A database query in an online transaction processing (OLTP) system application is generally going to be one of a great many reads, pulling in a small amount of data: i.e., a single record, a single table entry, a lone object. A database query in an online analytical processing (OLAP) system application is generally going to be one of a few reads, pulling in a huge amount of data, such as a large chunk of sequential records.

In other words, from the standpoint of the database, an OLTP query and an OLAP query are direct opposites. It’s easy to see this polarization when you consider the nature of the applications: OLTP applications are generally used by lots of people, dealing with one business object at a time; OLAP applications are used only by analysts (fewer in number by far than OLTP users) and don’t deal with business objects at all, but with large batches of records over time.

So if you’re working on a data warehouse—the source of OLAP data—you’re going to want your database access to work a little differently.

What difference does it make?
You can’t neglect database access when designing access for a data warehouse servicing OLAP apps. Why not? If you do, you’ll never get the warehouse tuned for decent performance. And why is this? Because lots of reads of a little data is physically very different from a few reads of lots of data.

What’s the preferred organization when storing data in tables in a typical relational database environment? Well, we like normalized data, with logical relationships between data items. For transactional processing, this works well, and we’re happy with it. But imagine applying that same reasoning to a data warehouse. Visualize your warehouse data normalized. Now picture yourself pulling in 48 months’ worth of tabled records for an analytic. Count the number of physical reads required to fulfill the query. Is your head spinning?

Objective #1: DO NOT normalize the data in a data warehouse!
If you don’t want normalized data distribution, how do you want to store data in a warehouse? Think of OLTP data as suburbia—sprawling neighborhoods, every house holding a family, some bigger, some smaller, all connected to one another by this road or that—while OLAP data is your basic downtown high-rise, every unit identical, all in one place, perfectly stacked together (no roads required).

If an OLAP analyst is going to pull in 48 months’ worth of tabled records for an analytic, the most efficient read for such a query is to grab an optimum batch of data in any one read, and that means sequential data stored in arrays. That is, since you’re counting physical reads to gauge query efficiency, you want the minimum number of physical reads, and that means having the sequential data as physically proximate as possible.

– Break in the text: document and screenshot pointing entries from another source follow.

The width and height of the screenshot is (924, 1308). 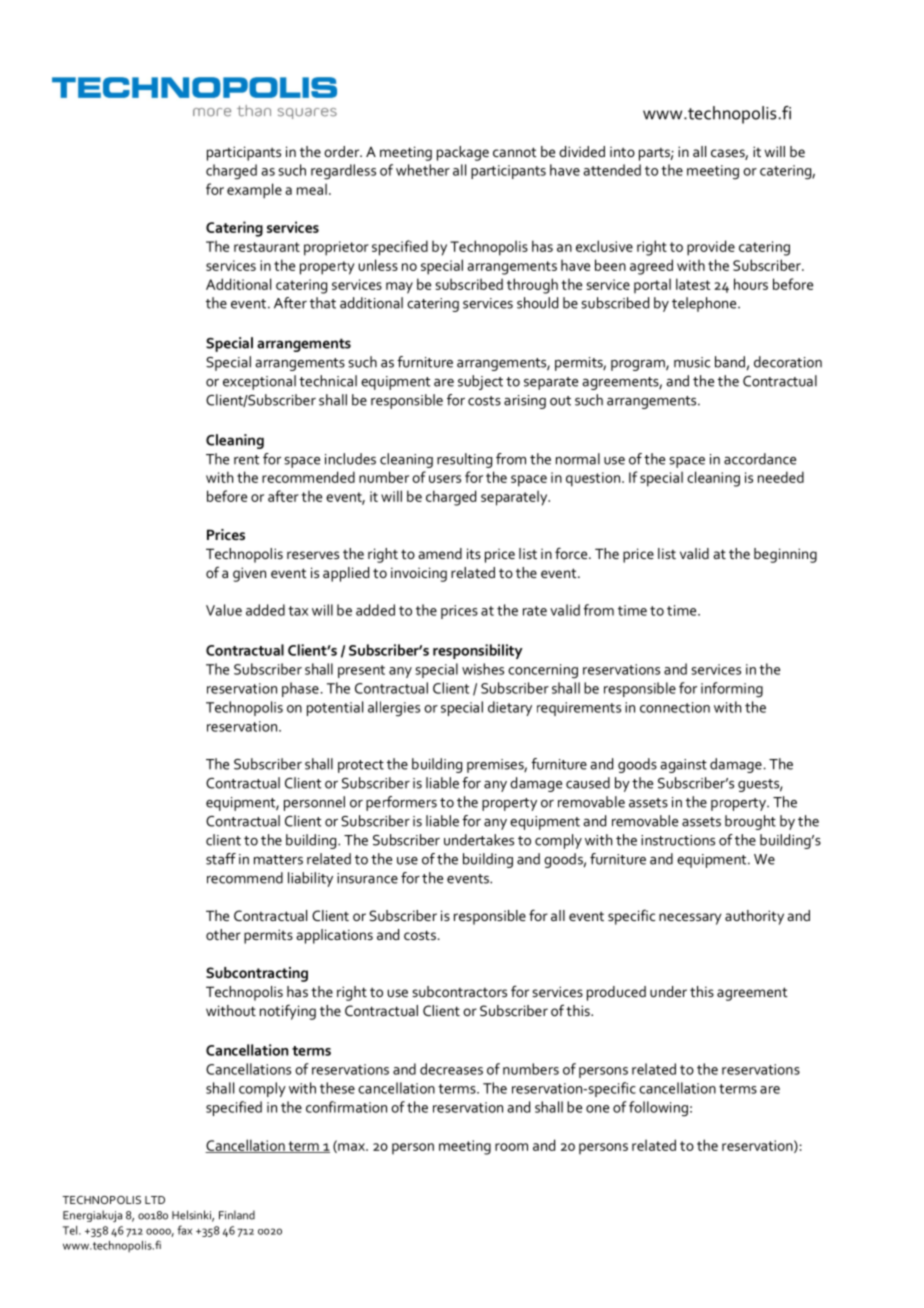 I want to click on provide, so click(x=711, y=248).
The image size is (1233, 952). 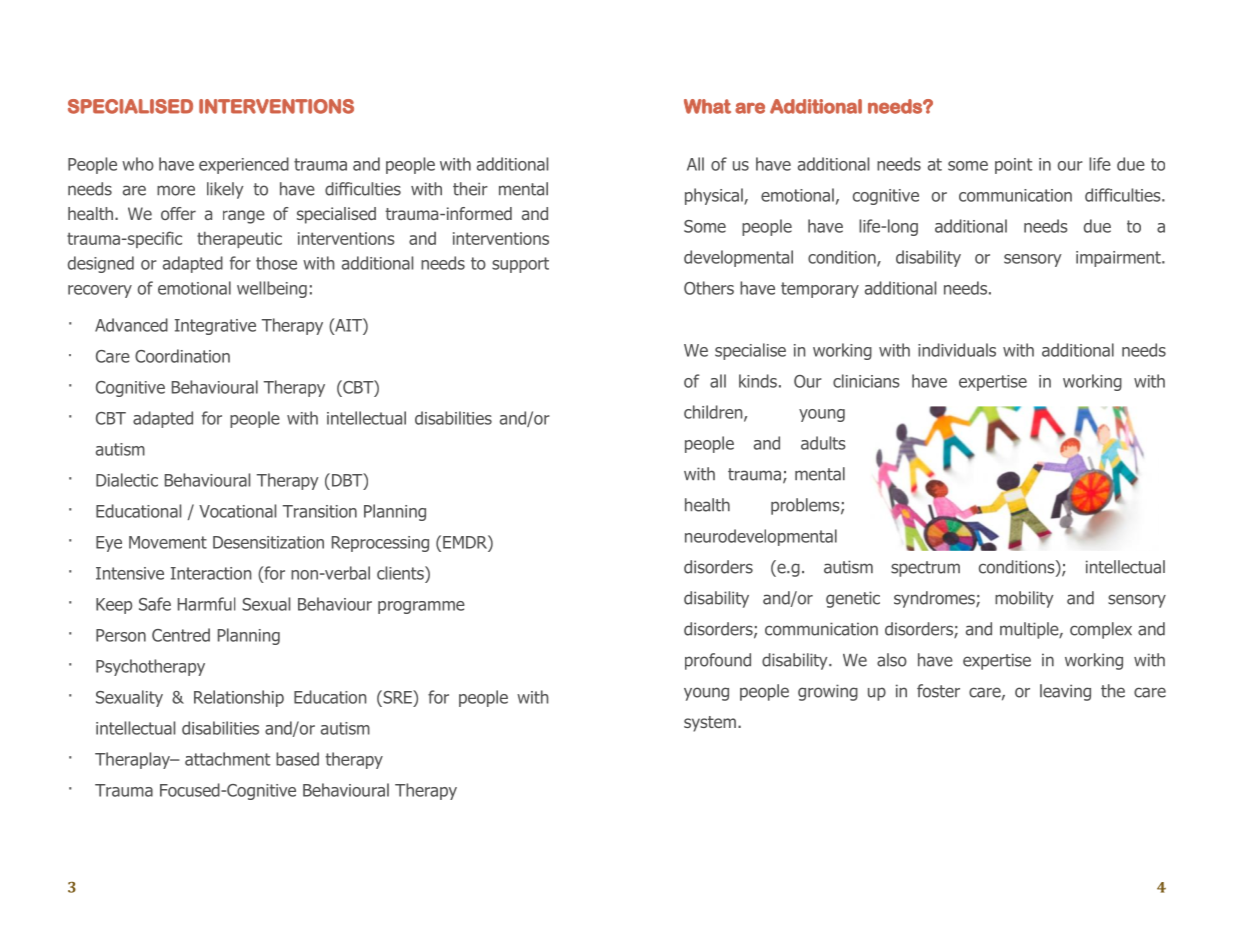 What do you see at coordinates (211, 573) in the screenshot?
I see `Interaction` at bounding box center [211, 573].
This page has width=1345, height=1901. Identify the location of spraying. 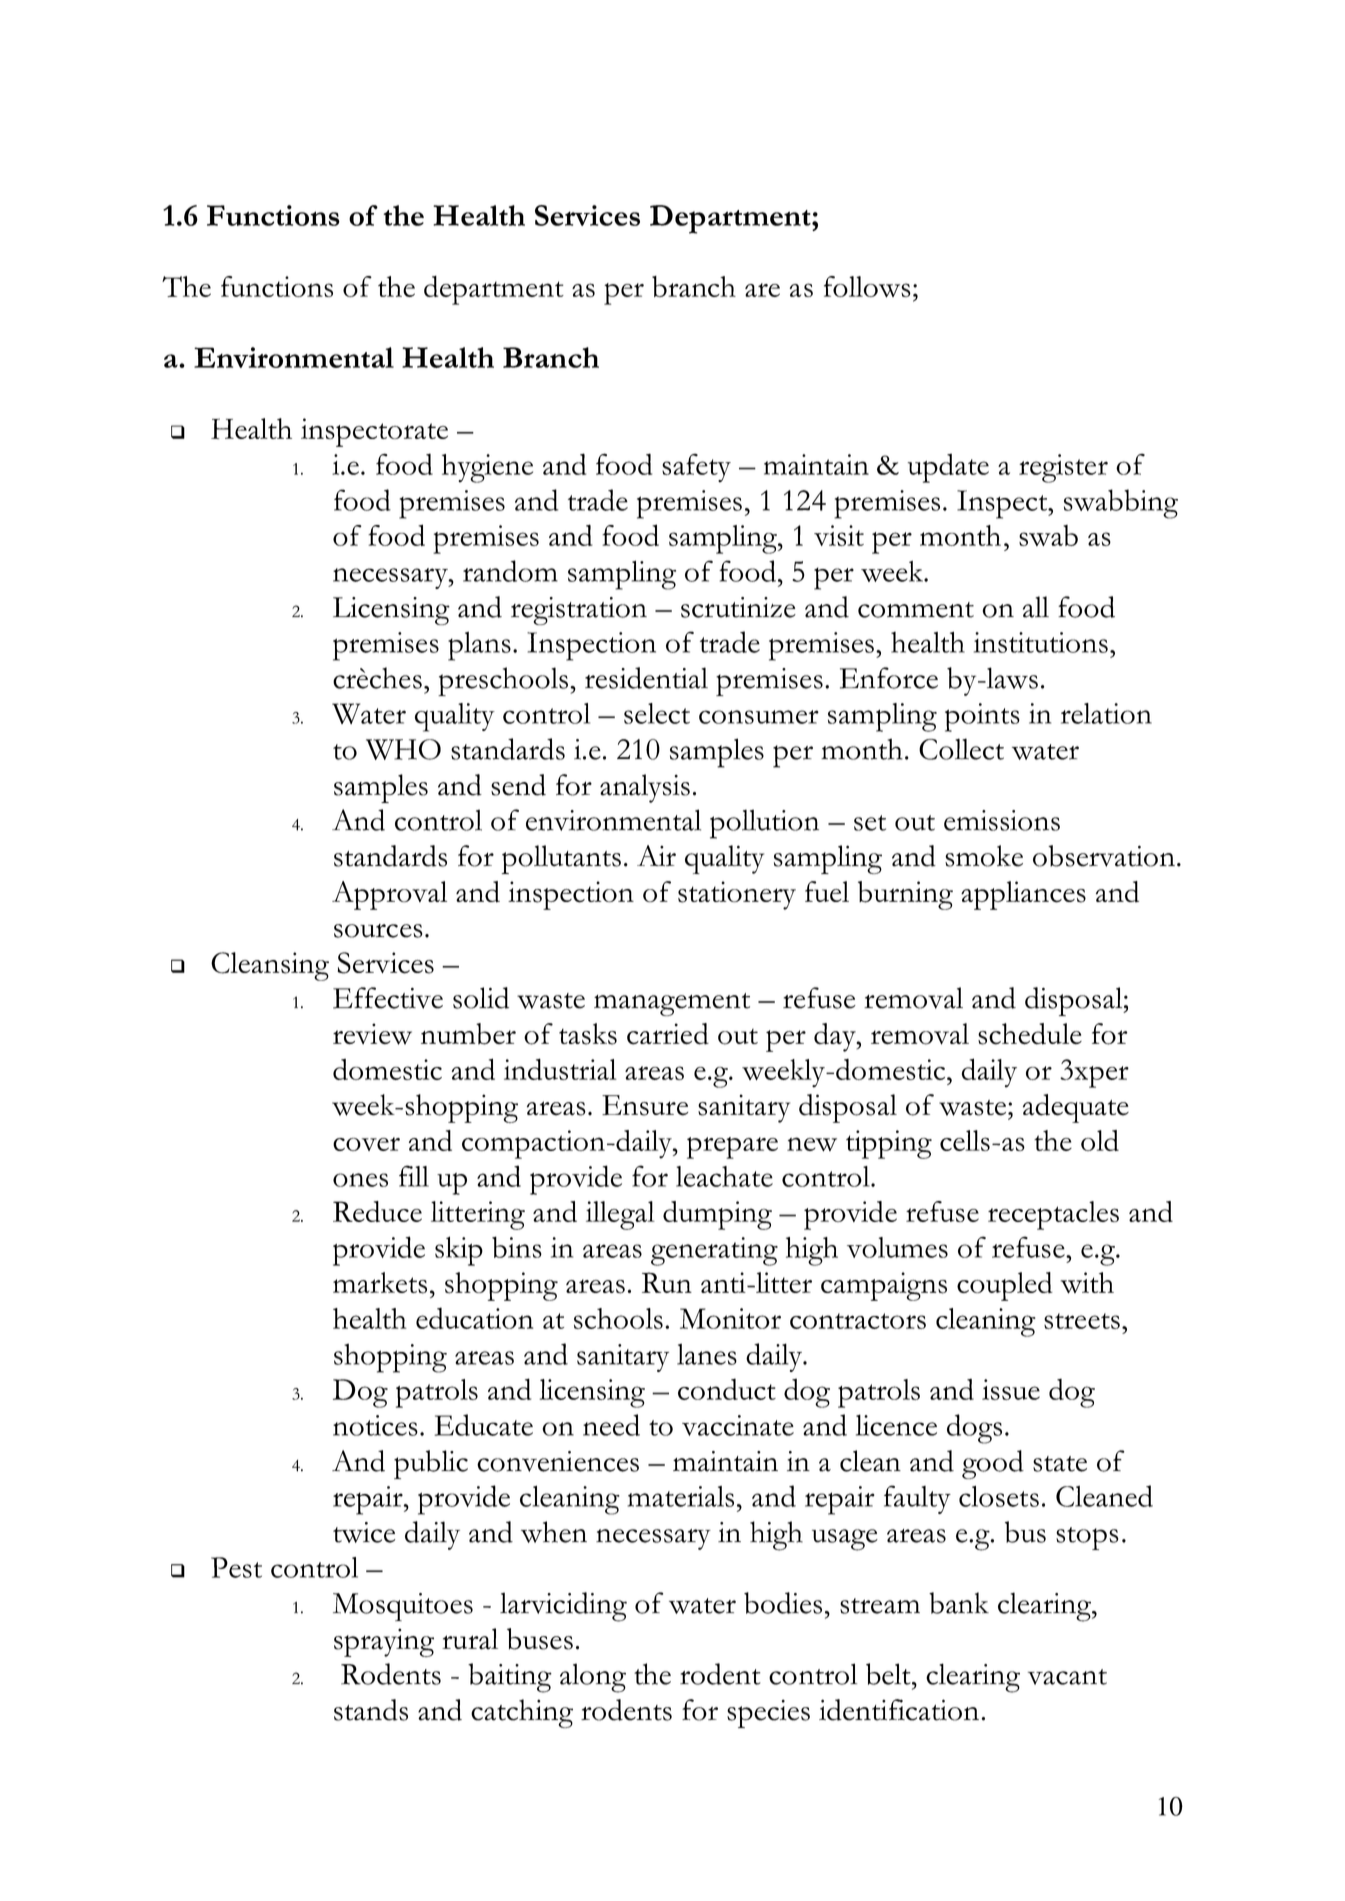
(384, 1642).
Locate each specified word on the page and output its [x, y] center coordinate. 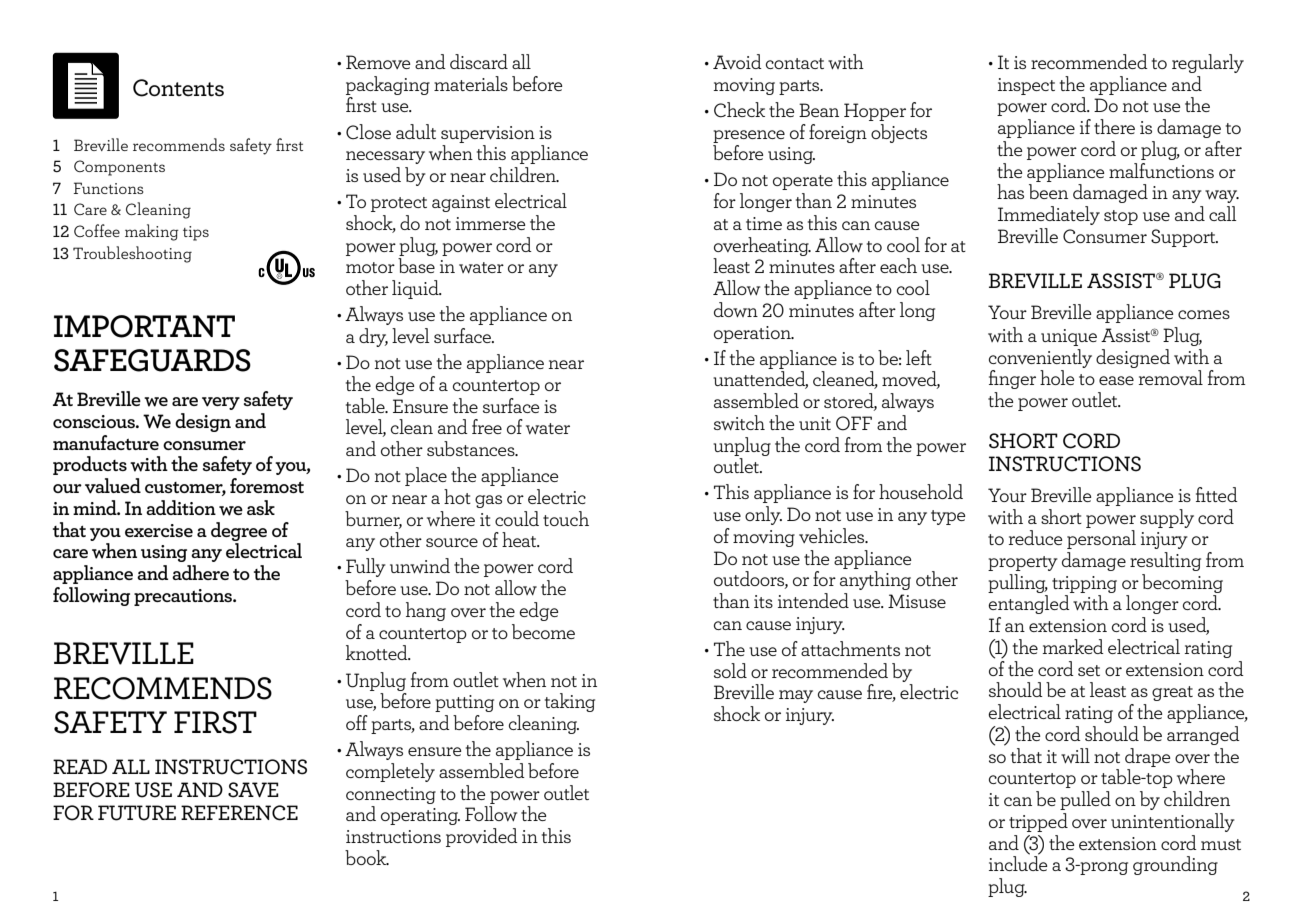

Objective #2: Sequential logical storage = physically proximate storage!
If you’re moving data by the gigabyte in and out of a database, then you have to be efficient in both directions: The data must be stored in an extremely efficient structure, and the method of access must match this structure. This should be self-evident, but if you’re used to thinking in relational terms, it’s easy to take this part of the equation for granted—and failure to think of this could lead to crippling inefficiencies (far too many reads-per-query).

Objective #3: Storage structure(s) and access method(s) should match!
Returning to the analogy of the relational database as a sprawling, “normalized” suburban neighborhood and the analytical database as an urban high-rise, you can see that what we’re talking about is opposites in terms of access path. Relational database retrieval works well because we know what the access path is. In a data warehouse, we don’t; hence, our need for a structure that allows us to roll data up rapidly, in a multidimensional “high-rise”. Likewise, we can know where we are in a relational database because data objects all bear a certain predetermined relationship to other data objects. In a data warehouse, these relationships are not nearly so well-defined: Proximity is often our primary access feature, because we’re “scooping” data out in bucketfuls, and like objects are located in sequence (physically as well as logically).

Taking the high-rise analogy even further, the ideal storage in a data warehouse is multidimensional. The high-rise is an elongated cube, and cubes are exactly what we want to model in storing warehouse data. Since we want data to be related, but not in the expensive RDBMS fashion, we need to create context for data objects laid out in series. We do this by adding a dimension to our data model that will establish context, in practice.

The shape of the data
How do you add context to sequentially-stored data objects without imposing a relational structure on them? You can add context with two powerful concepts in data structures: the star schema and the cube.

The star schema
In a star schema, tables of data are joined to a central “fact” table, such that the peripheral tables (where the serious buckets of data are) form dimensions of the central table. The central table contains the keys by which the peripheral tables are referenced, giving them context both alone and in combination with other tables. The central table is therefore redundant, but because of the virtual relational power of this configuration, it’s a small price to pay (the snowflake schema is a variation on this theme, wherein there are multiple tables defining one or more dimension, with dimension tables extending other dimensional tables).

The data cube
This structure is a three-dimensional manifestation of the star schema (actually, it can be multidimensional: cube, hypercube, or as many dimensions as you need). In such a structure, you literally have a cube of information, tables stacked such that one dimension forms a “fact” table of keys and pointers, pointing in the direction you want to analyze the data.

The goal, then, is to store data in cubes and retrieve it in cubes for maximum logical and physical efficiency. Our access time is reduced and our physical reads are minimized. Because of this efficiency gain, in a follow up article, I’ll examine how to implement the data cube in Microsoft SQL Server 2000.